I run a small vanity press/publishing outfit. Copy editors are a dime a dozen and interchangeable even for an operation as small as mine. At the Post, they are probably considered glorified chimps; critical thinking about content is not part of the job description. You clean up the spelling and such and send it on its way. If someone can't handle that there are thousands of people wandering around with Eng Lit. BAs that can be plugged into the machine.

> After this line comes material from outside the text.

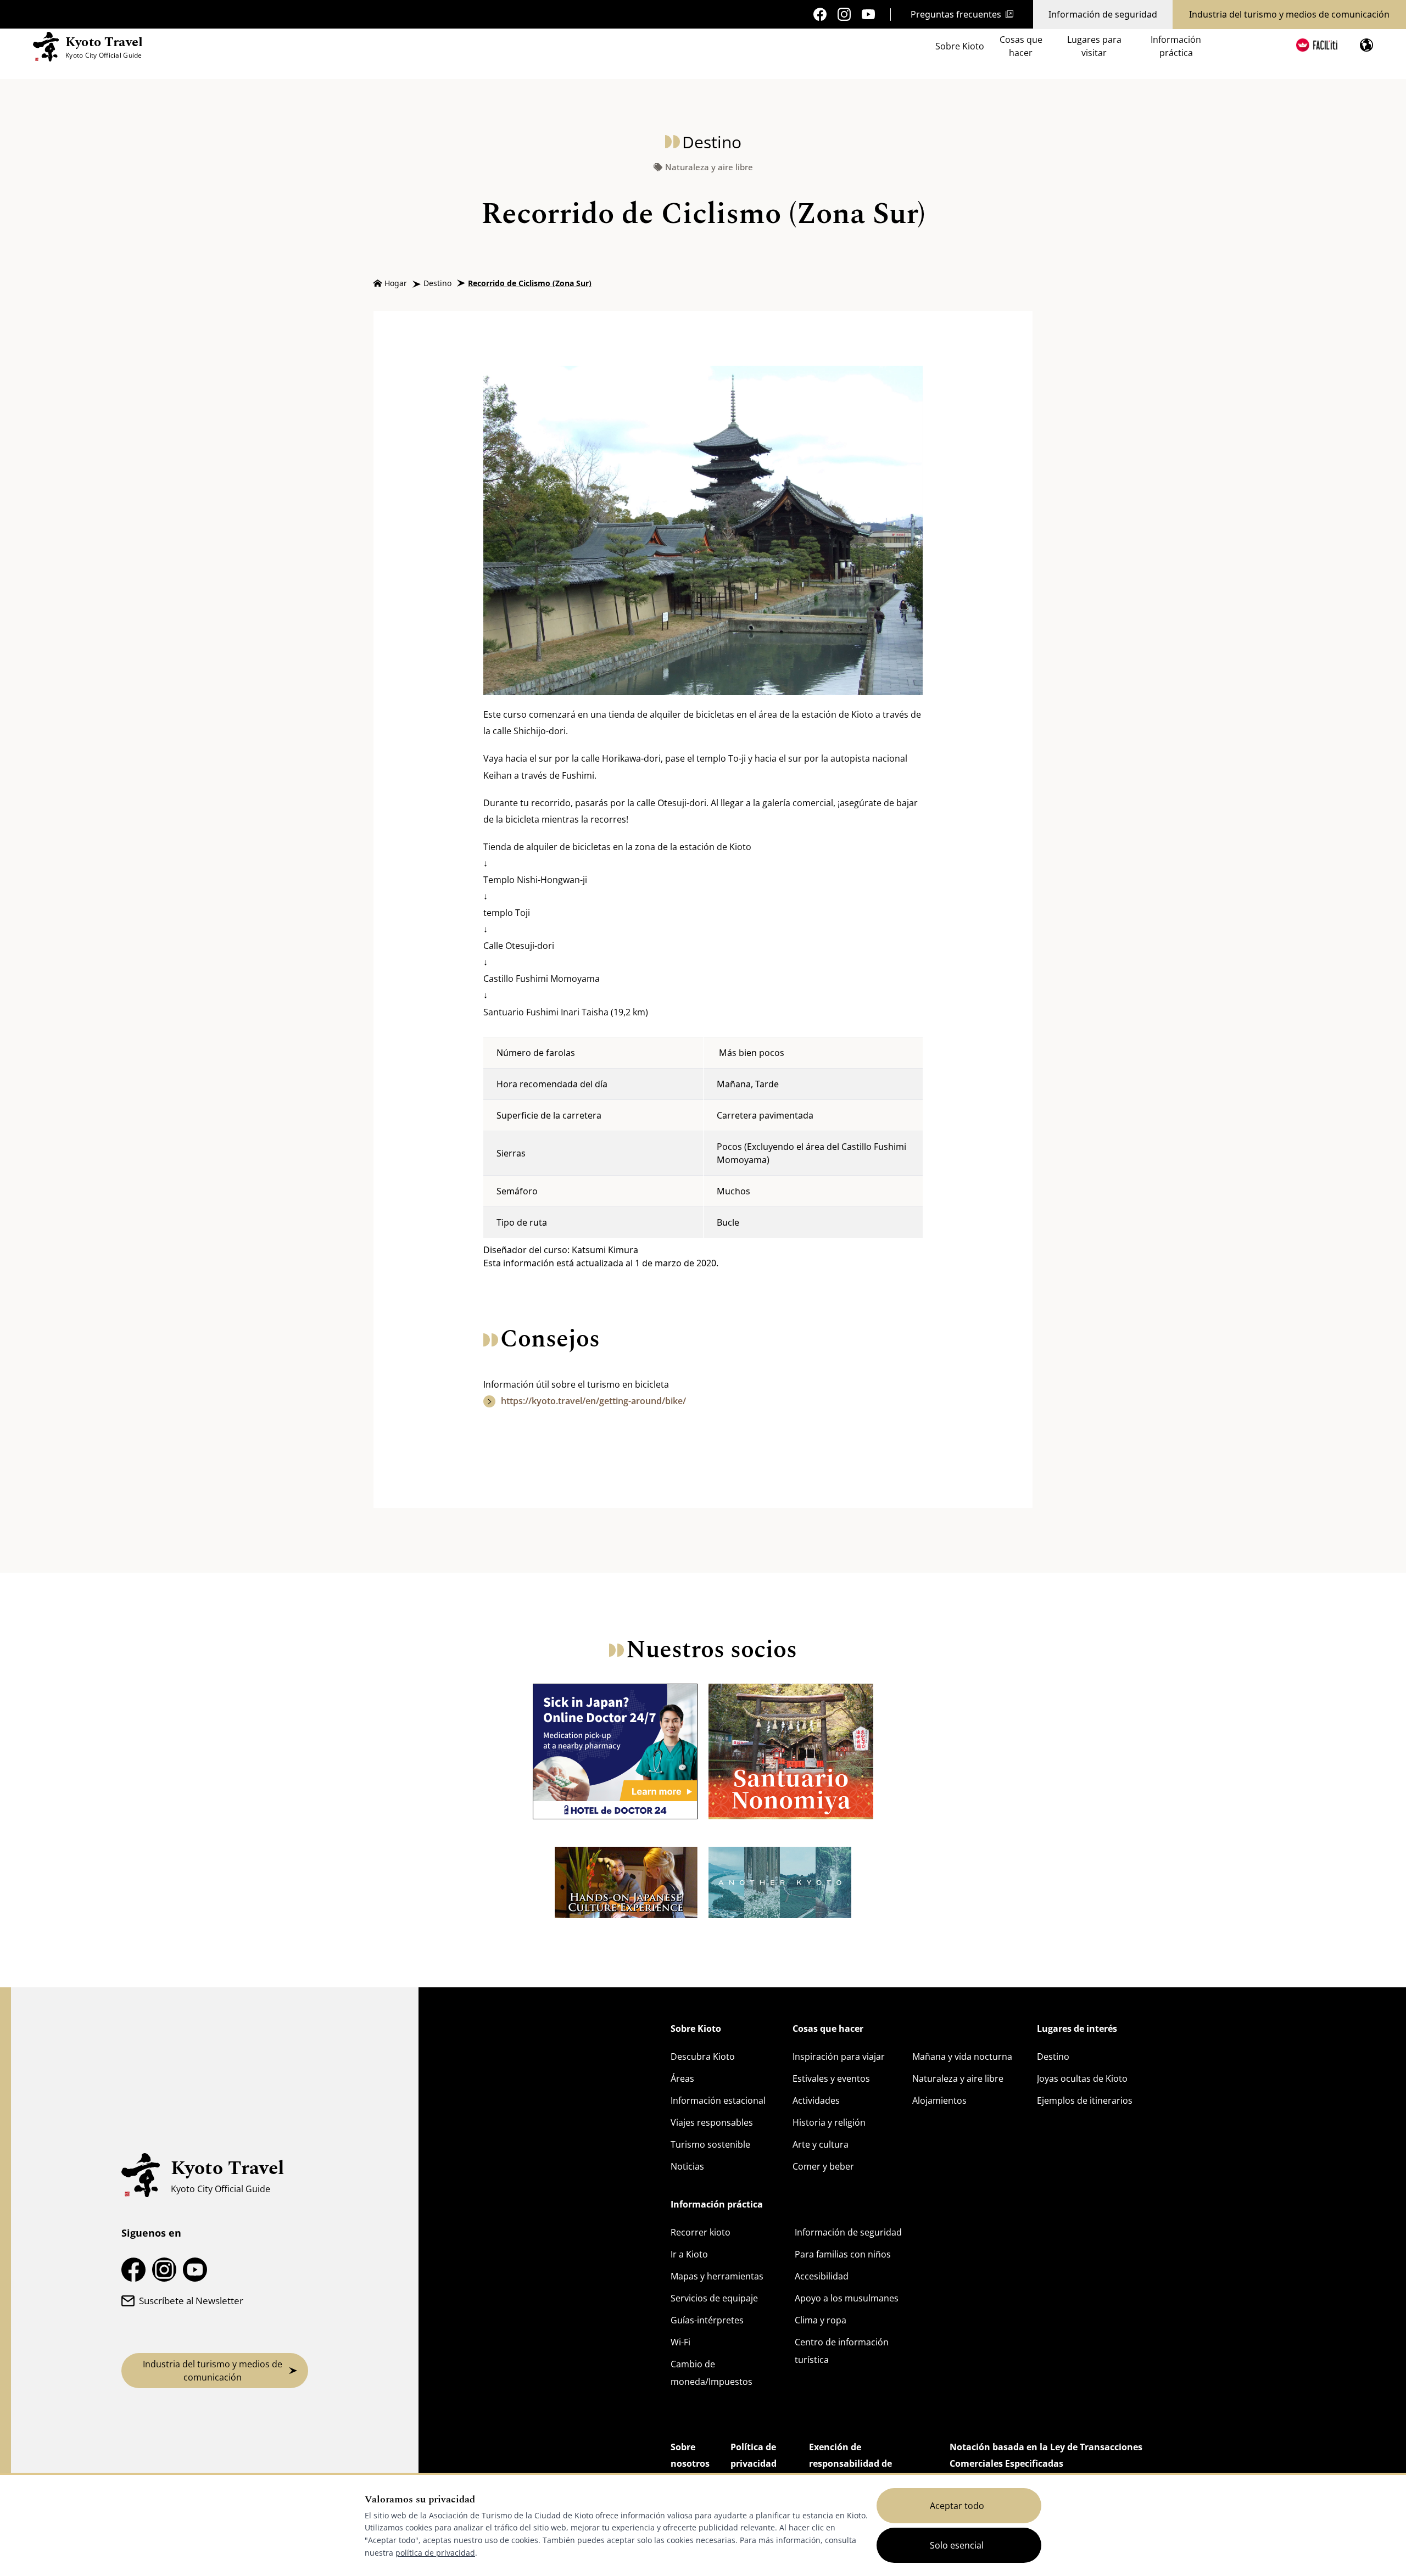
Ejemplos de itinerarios (1084, 2100)
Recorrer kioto (700, 2232)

Posted by: TC@LeatherPenguin on February 10, 2005 10:12 AM

It sounds as if Ace's real point in question is being overlooked. Seems to me the question is whether or not Ms. Eden would have gotten fired if the article had originally had a pro-life spin and she inserted a few pro-choice statements into it. That would have been overstepping her editorial authority, too...but would she have gotten fired over it?

Later,
bbeck

Posted by: bbeck on February 10, 2005 10:33 AM

What's an RW friend?

Posted by: Karol on February 10, 2005 10:48 AM

"Real world." Although I guess I blew it; the correct abbreviation is "RL" for real life, right?

I guess I meant real-world/right-wing.

Posted by: ace on February 10, 2005 10:52 AM

Ah. I thought it might mean right-wing.